How do I run applications in parallel?#

That depends.

What is parallelism anyway?#

Parallelism in the context of HPC can be defined at the level of

instructions (vectorization),
threads (shared memory),
processes (distributed memory),
hybrid (shared + distributed memory).

Instruction-level parallelism is essentially SIMD (Single Instruction, Multiple Data) at the level of a single core in a CPU. It uses floating point or integer vector registers in the core in order to perform the same operations on multiple values in the same clock cycle. Another term for this is vectorization.

Thread-level parallelism in the context of scientific computing means that the application runs multiple threads, typically each on its own dedicated CPU core to exploit modern CPU architecture. All threads run on the same compute node, and can interact through shared memory.

Process-level parallelism implies that an application consists of multiple processes, potentially running on many compute nodes, and communicating over the network.

The term hybrid parallelism refers to the combination of thread-level and process-level parallelism. For instance, a process can run on each compute node, and each of these processes consists of multiple threads sharing data on that node.

Note

For most parallel applications, thread-level or process-level parallelism is combined with instruction-level parallelism.

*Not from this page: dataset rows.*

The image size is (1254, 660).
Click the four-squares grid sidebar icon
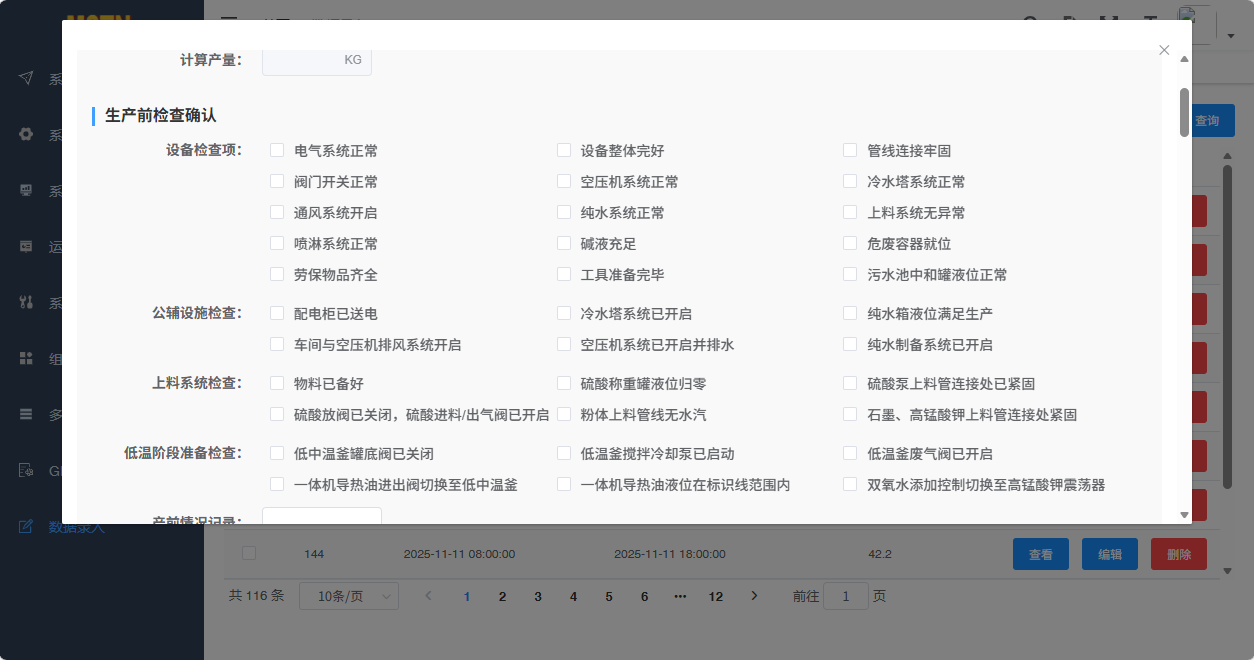26,358
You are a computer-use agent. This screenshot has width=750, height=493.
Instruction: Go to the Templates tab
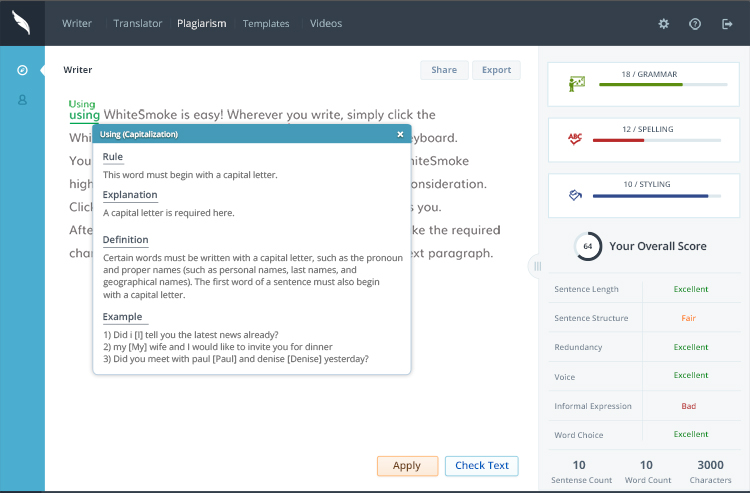pyautogui.click(x=266, y=23)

How can I vectorize my code?#

Your application will typically be parallelized at instruction level, since this is mostly done automatically by the compiler that has been used to build your application if the right compiler options are specified.

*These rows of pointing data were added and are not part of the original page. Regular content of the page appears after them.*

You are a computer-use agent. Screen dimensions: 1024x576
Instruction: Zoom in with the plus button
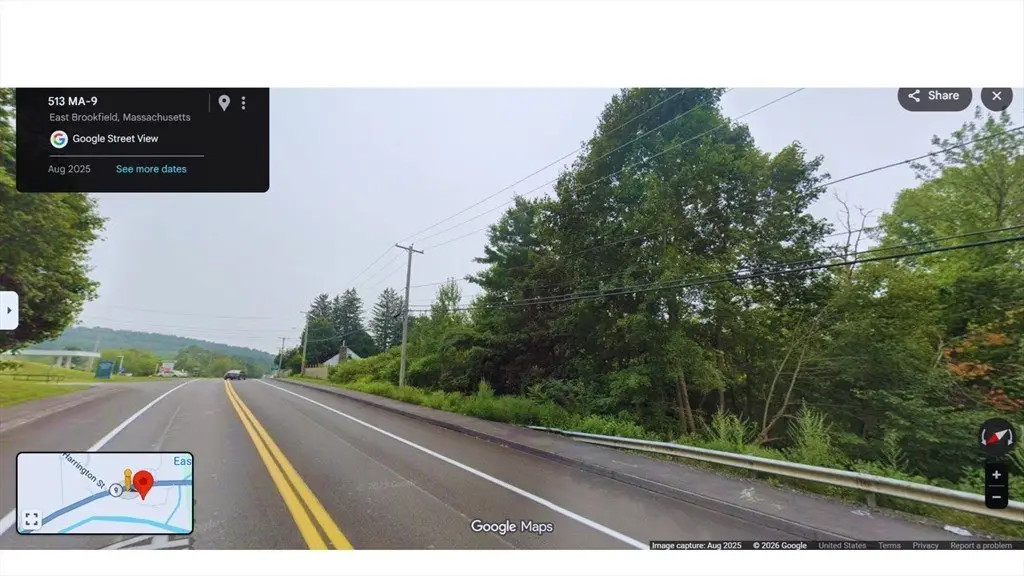pos(996,475)
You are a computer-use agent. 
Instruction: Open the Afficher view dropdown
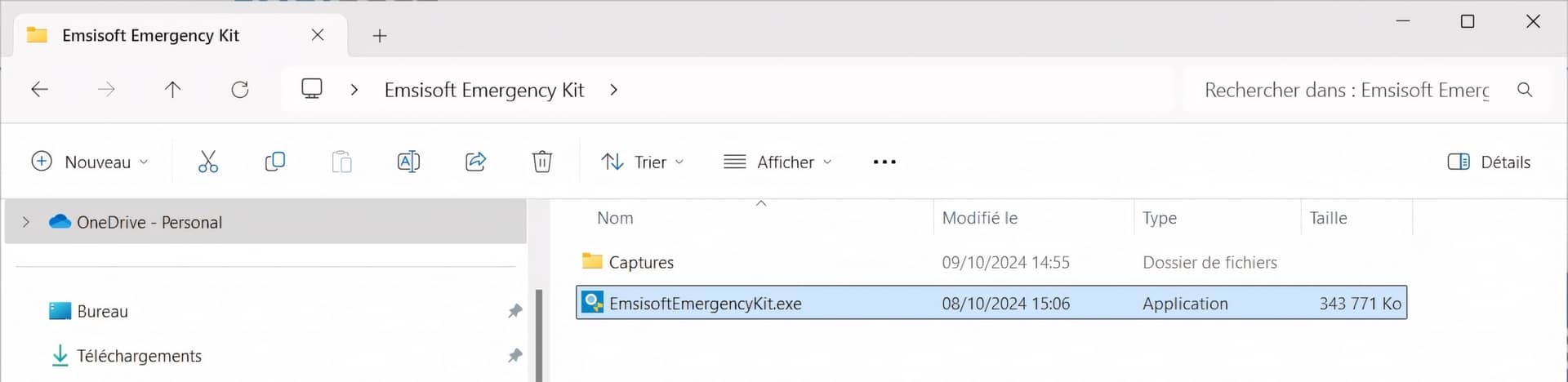777,162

For installed software, your friendly user support person will typically have taken care of that.
If you build your own software, some relevant information can be found below.

CPU instruction sets support vector operations, i.e., floating point operations such as additions and multiplications can be performed on multiple floating point numbers simultaneously. The various CPU architectures have added extensions to the original instruction sets.

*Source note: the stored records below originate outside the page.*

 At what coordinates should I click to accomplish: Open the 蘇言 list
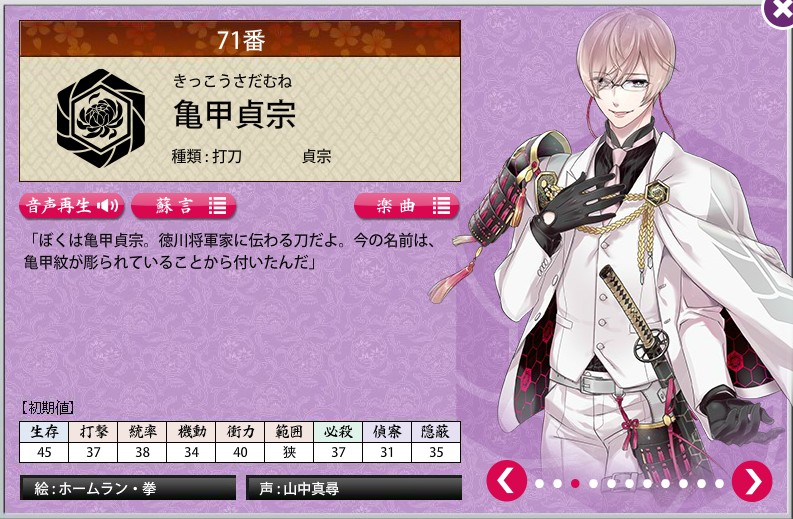184,206
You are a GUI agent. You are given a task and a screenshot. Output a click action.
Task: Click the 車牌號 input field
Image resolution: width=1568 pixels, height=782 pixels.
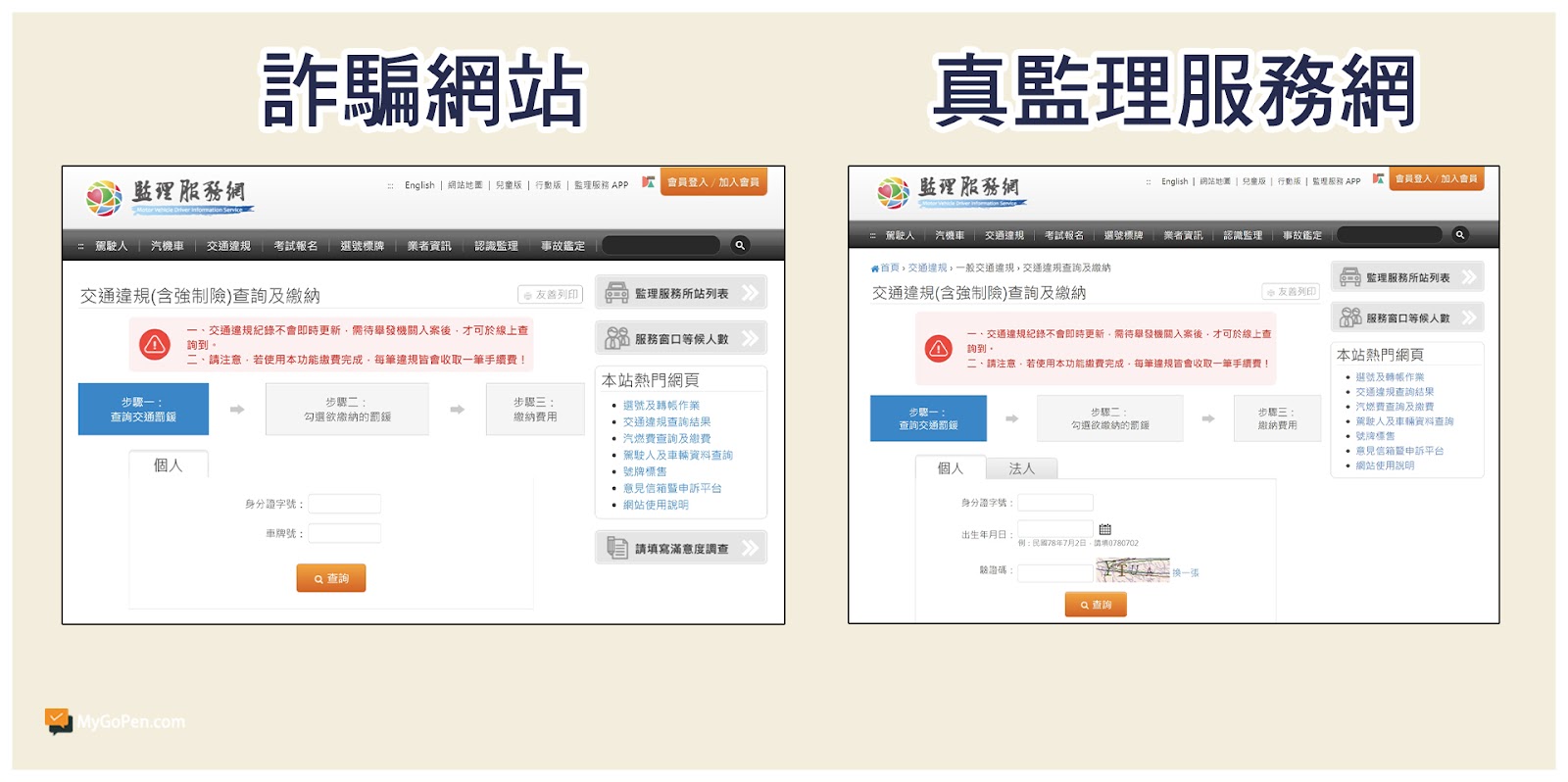coord(344,533)
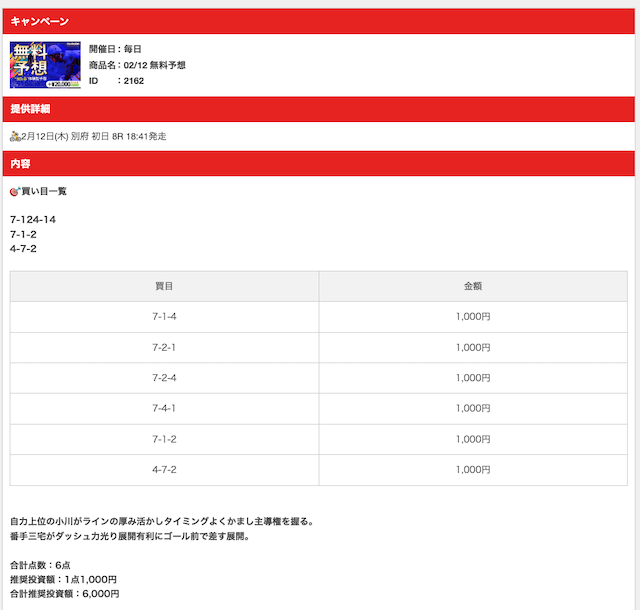Click the 4-7-2 cell in the table

(x=165, y=470)
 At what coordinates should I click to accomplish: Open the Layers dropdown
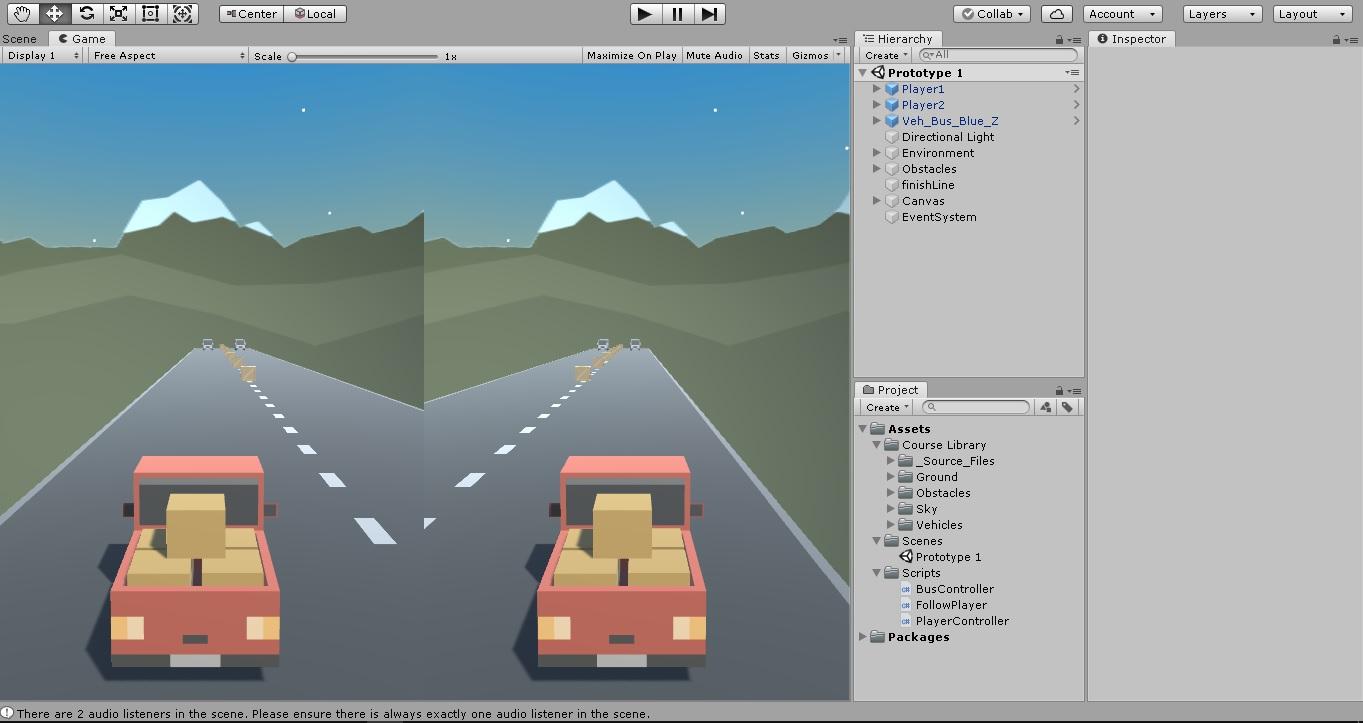[x=1222, y=14]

CPU type	vector instruction set
Ivy Bridge/Sandy Bridge	AVX
Haswell/Broadwell	AVX2
Skylake/Cascade Lake	AVX-512

Software that is specifically compiled to run on, e.g., Ivy Bridge will run on a CPU of more recent generation such as a Skylake, but not with optimal performance. However, if software is built specifically to use, e.g., the AVX-512 instruction set, it will not run on older hardware such as Haswell CPUs.

To build for a specific architecture both the Intel and GCC compiler family offer command line options. See the toolchain documentation for the Intel and the FOSS toolchains for an overview of the relevant compiler options.

How can I run my application with multiple threads?#

This is only possible when the application has been specifically designed to do so.

For installed software, check the manual. It will be documented whether the application/library is multi-threaded, and how to use it.
If you build your own software, there is some information below.

Note

Typically, a multi-threaded application runs on a single compute node. The threads communicate by exchanging information in memory, hence the term shared memory computing.

There are a few commonly used approaches to create a multi-threaded application:

OpenMP: This is by far the most popular approach for scientific software. Many compilers (e.g., Intel and GCC) suites support it. OpenMP defines directives that can be used in C, C++ and Fortran, as well as a runtime library. Instructions are available for compiling and running OpenMP application with the foss and Intel toolchains.
Threading Building Blocks (TBB): Originally developed by Intel, this open source library offers many primitives for shared memory and data driven programming in C++.
POSIX threads (pthreads): Although it is possible to use a low-level threading library such as pthreads, this is typically not they way to go for scientific programming.

Can I run my application on multiple compute nodes?#

This is only possible when the application has been specifically designed to do so, or when your use case matches some common pattern.

For installed software, check the manual. It will be documented whether the application/library can be run distributed, and how to do that.
If you run an application many times for different parameter settings, or on different data sets, check out the worker framework documentation or the atools documentation. for a comparison, see worker or atools?
If you build your own software, there is some information below.

For scientific software, the go-to library for distributed programming is an implementation of MPI (Message Passing Interface). This is a de-facto standard implemented by many libraries and the API can be used from C/C++ and Fortran.

On the clusters, at least two implementations are available, Intel MPI in the Intel toolchain, and Open MPI in the FOSS toolchain.